The Huntington Library, Art Museum, and Botanical Gardens announced Wednesday that it has acquired a newly discovered painting by American-born artist John Singleton Copley depicting Mary Robinson, one of Britain’s most famous actresses of the late 18th century.
The Huntington also announced it has acquired works by British artists Alice Mary Chambers (1855-1920) and Madeline Green (1884-1947), and a set of screen prints by R.B. Kitaj (1932-2007), who, like Copley, was born in America and worked in England; and a
In addition, longtime Art Collectors’ Council members Hannah and Russel Kully purchased as a promised gift for The Huntington a portrait by 19th century British artist and designer Edward Burne-Jones of the artist’s daughter, had been kept in the family since it was painted around 1888.
The acquisitions were funded by The Huntington collectors’ council at its annual meeting last month.
“This year we cover 200 years of British art history and bridge the Atlantic, celebrating the interconnected web of American and British art,” said Christina Nielsen, director of the Art Museum at The Huntington.
“In this group are masterpieces, rarities, works by underrecognized female artists and works that tie together different collection areas at The Huntington in intriguing ways,” she said. “Together, they amplify our collection’s strengths and further its reach into the 20th century, all thanks to the generosity of our Art Collectors’ Council.”
The painting of Robinson, completed in 1780, is a cabinet portrait that was perhaps commissioned by an admirer of the actress, who was also known for being the mistress of the Prince of Wales, later George IV.
Lost for generations until it was sold in 1999 at auction as a French painting of an unknown sitter, the newly identified work portrays Robinson in her role as Oriana in George Farquhar’s comedy “The Inconstant; or The Way to Win Him,” which she performed on the London stage in the spring of 1780.
In the course of the play, Robinson’s character engages in a series of ruses — dressing as a nun, feigning madness, and finally disguising herself as a pageboy — to win the heart of her love interest. The portrait of Robinson in a nun’s habit was painted several years after Copley, a leading portraitist in colonial America, moved from Boston to London to test his skills at the Royal Academy.
Around the same time, the actress, then at the height of her career, also sat for four of Copley’s professional rivals — Sir Joshua Reynolds, Thomas Gainsborough, George Romney and John Hoppner.
Burne-Jones was among the most influential artists of his day, according to The Huntington.

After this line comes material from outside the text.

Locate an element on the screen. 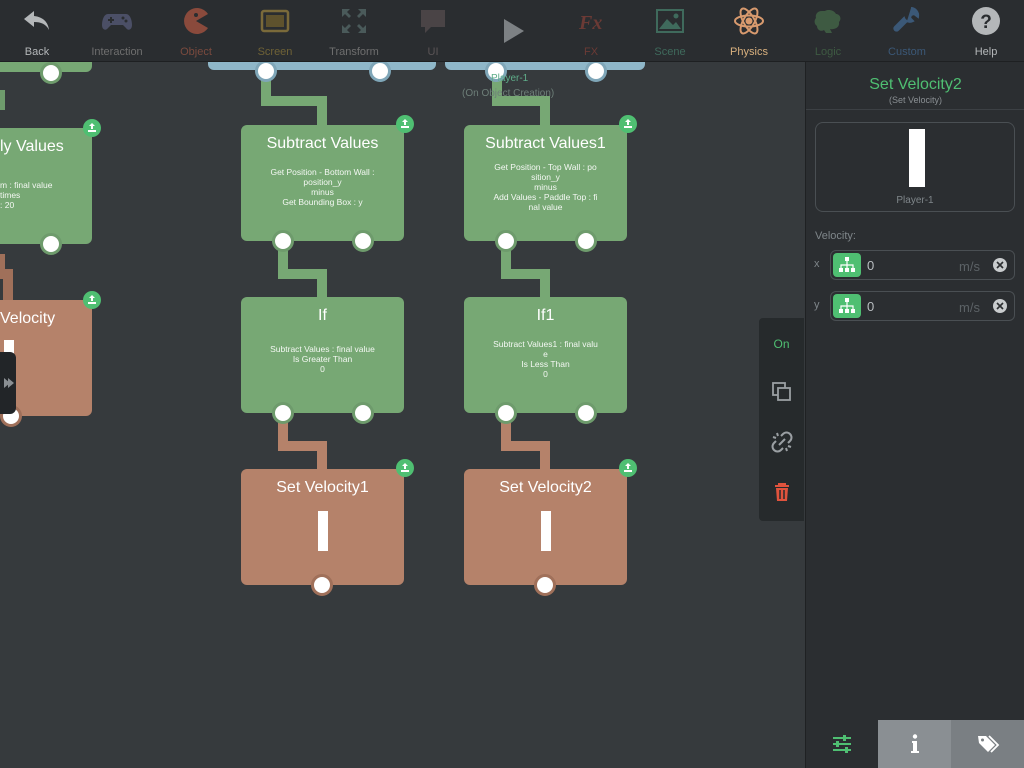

A friend and collaborator of William Morris, he was a designer of stained glass, decorated furniture and textiles as well as a painter associated with both the Pre-Raphaelites and the Aesthetic Movement.
Hundreds of working drawings relating to his design accomplishments are held at The Huntington, as well as a popular installation in the Huntington Art Gallery, a two-story-high stained glass window that he designed for the Unitarian Chapel in Heywood, Lancashire, around 1898.
The portrait of Burne-Jones’ daughter, last owned by the sitter’s great-granddaughter, has never been exhibited or published. It will go on view in the Huntington Art Gallery alongside other works from the British Design Reform period.